In chp 2 of RT France, Women in the Church’s Ministry, the subject of authority is addressed. France contends that at the bottom of the discussion about the role of women in ministry among evangelicals in the Anglican communion was the issue of authority.
Is the issue, at bottom, one of authority — preservation of authority, fear of switching authority, etc? Do you think this is why most are opposed to women in ministry? (I originally had a slightly longer version of this post; I’ve reduced it.)

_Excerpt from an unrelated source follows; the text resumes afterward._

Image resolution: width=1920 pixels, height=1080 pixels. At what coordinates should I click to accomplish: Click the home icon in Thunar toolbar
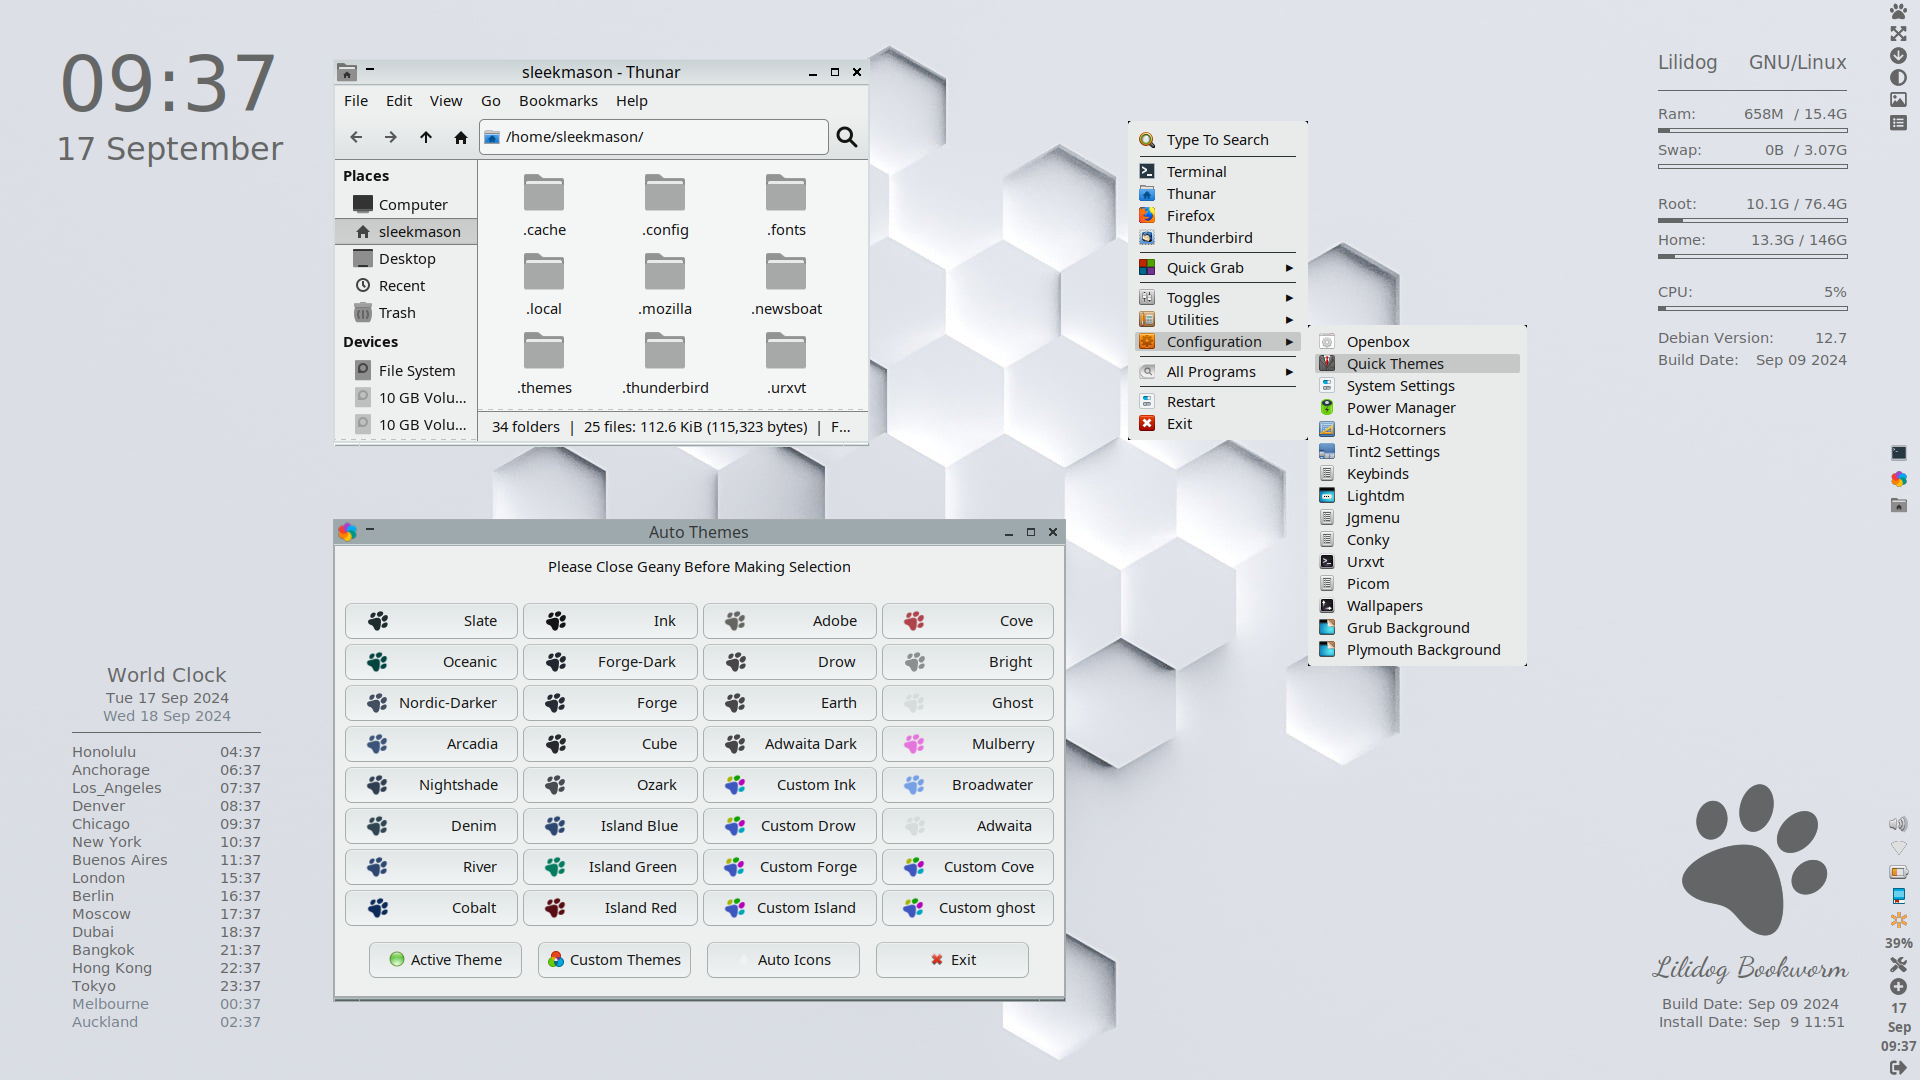point(460,137)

The singular issue he probes here is what the NT says about “headship” and whether or not such headship, which is clearly taught for the home (whatever “headship” means), shifts from home relations to social and church relations. In other words, do the NT writers appeal to “headship” issues when it comes to discerning what women can do in ministry? (France argues, and I anticipate here, probably not.) Here are his conclusions:
First, there is a sense of “order” in the NT concept of “submission” — that is, it means to live in the order established, but he does not leave this sense there. Hence, order is linked to a “call for mutual responsibility and indeed mutual submission” (47). He points to 1 Corinthians 11:11-12 and Ephesians 5:21.

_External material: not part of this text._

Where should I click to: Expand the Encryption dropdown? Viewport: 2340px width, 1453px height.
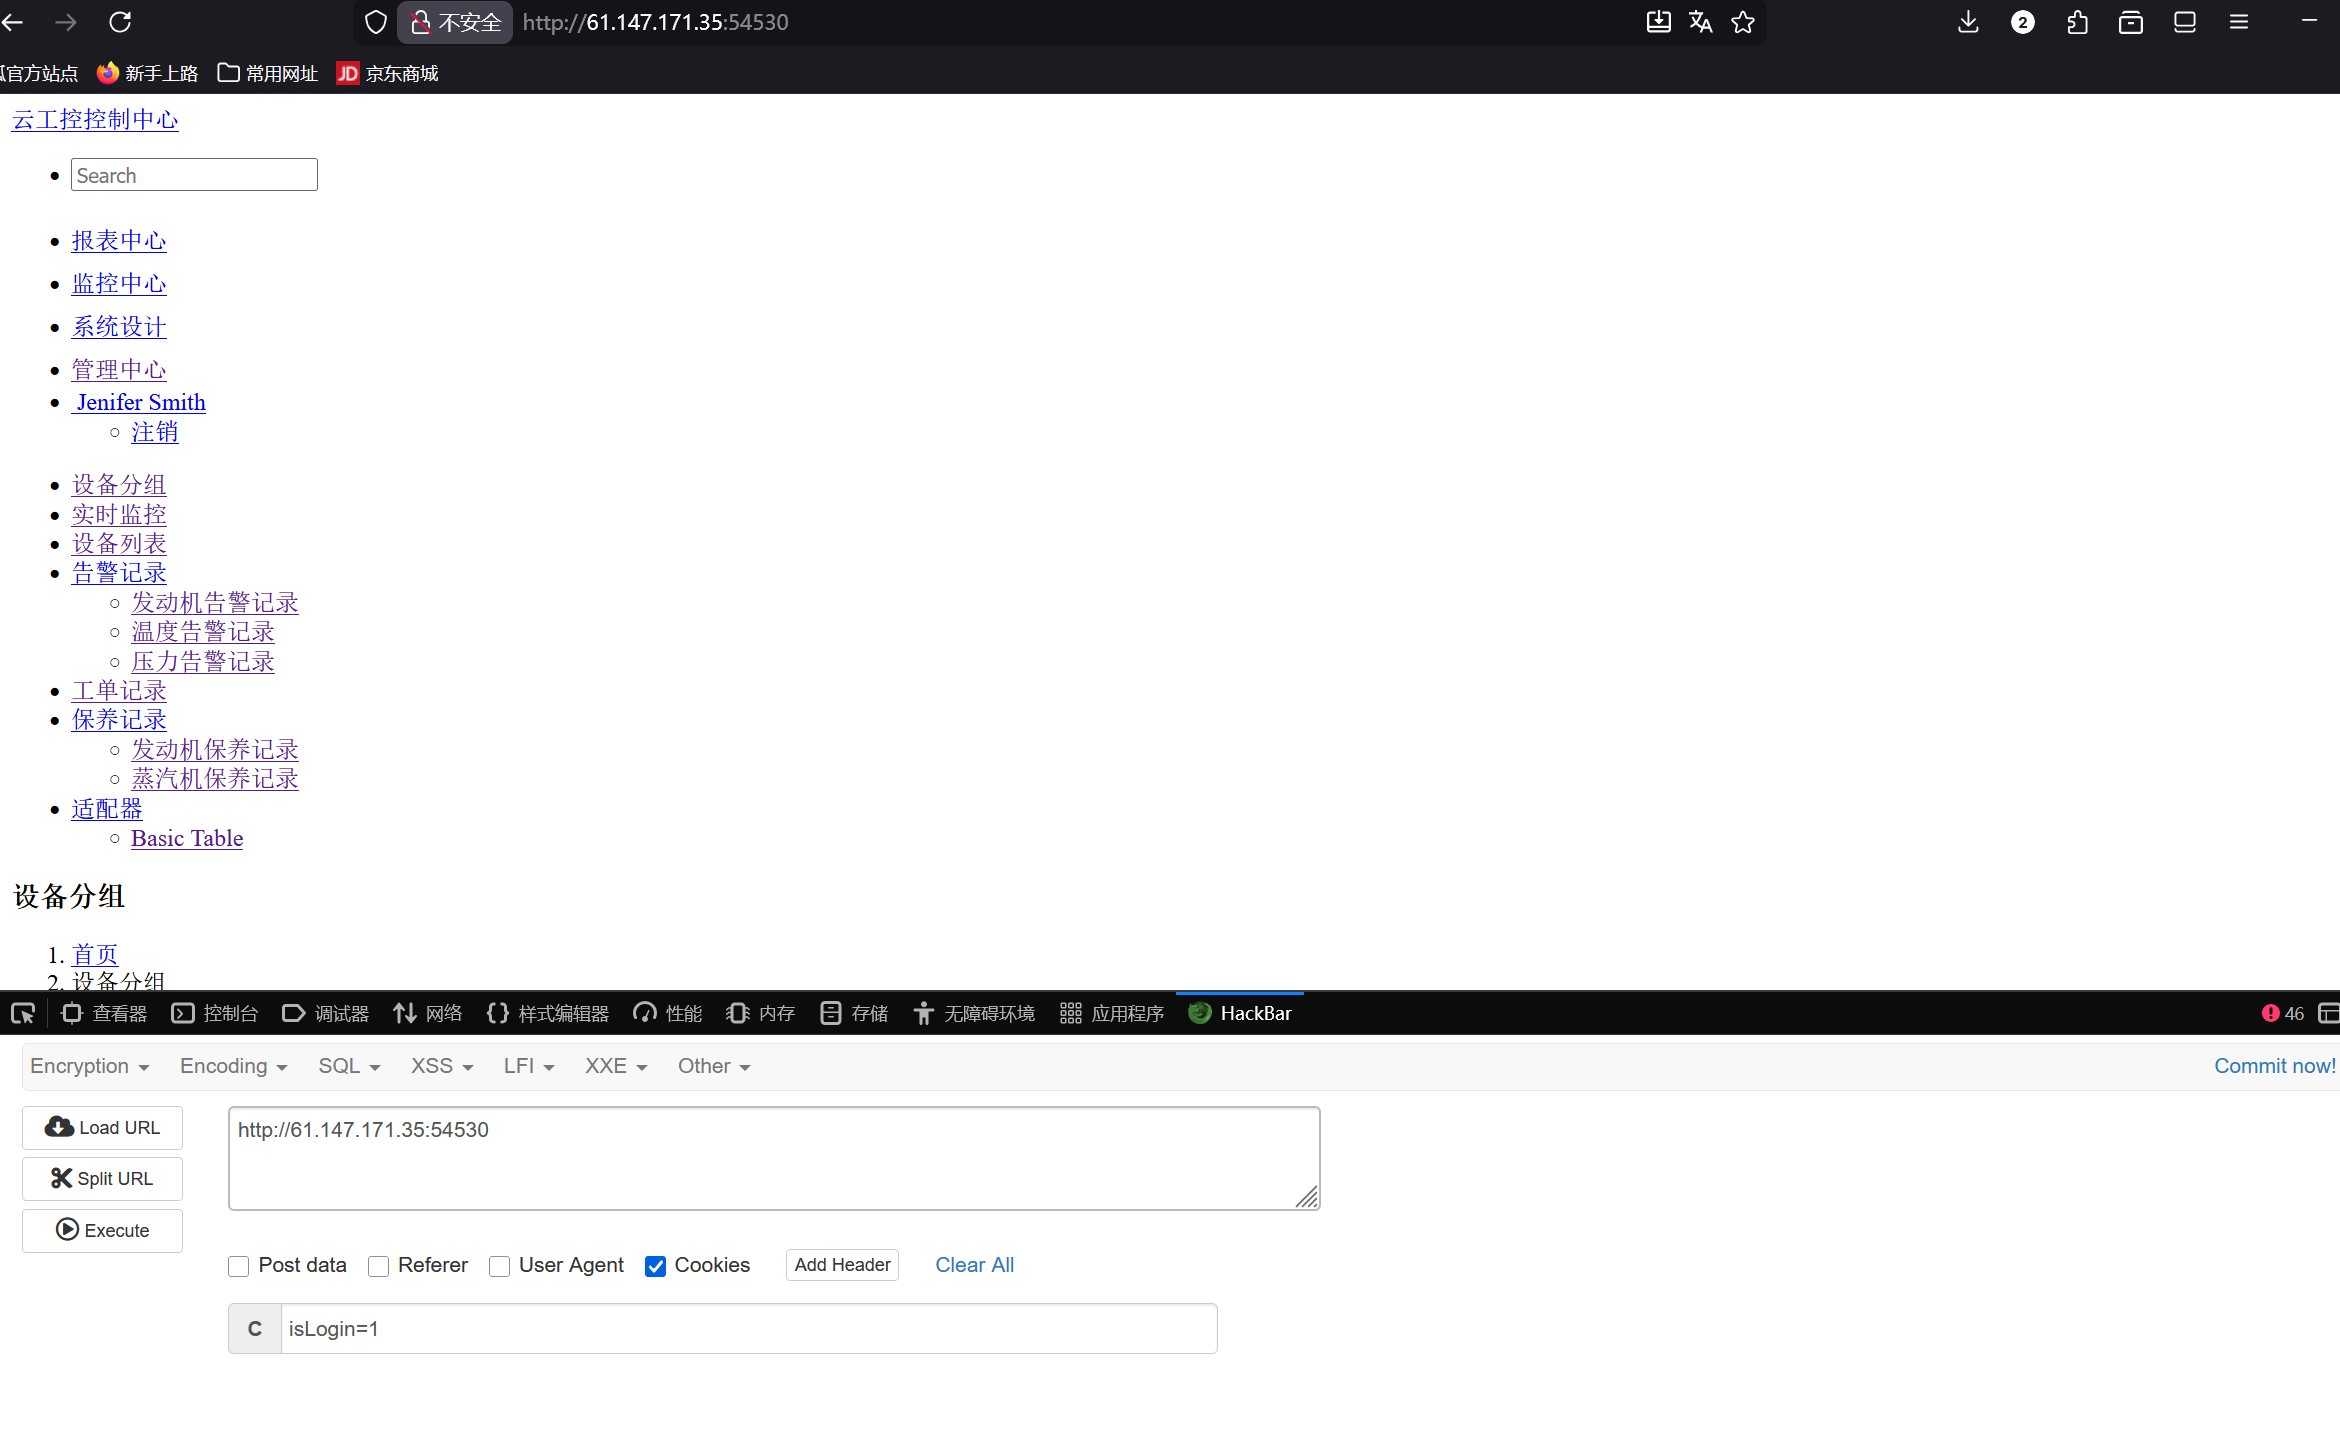[x=90, y=1066]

Second, whatever headship means at home, that category is not used to discern the activities of women in public.
Third, when “submit” is used in the context of ministry/church — which occurs only in 1 Cor 14:34-35 and 1 Tim 2:11-12, the first refers to “husbands and wives” and probably not men and women in general. The second could refer to husbands and wives, but may not mean that. Some today — perhaps many — think both passages are about husbands and wives (not men and women) and their relationship in the local church — and many would also add to this that cultural expectations both influenced Paul and have changed.
Fourth, 1 Cor 11:2-16 (head covering passage) is about how women dress in public (church) and not about leadership and ministry. What is most notable about 1 Cor 11 is that Paul clearly permits a woman to exercise the gift of prophecy in public — which entails Spirit-inspiration and authority.
Thus, 1 Cor 11 according to France actually moves against the view that 1 Cor 11 restricts ministry; it actually permits ministry.
Hermeneutically … France asks (but does not answer in this chp) if the “order” of these passages is transcultural and if these passages apply in the same way to an egalitarian worldview? What are your thoughts?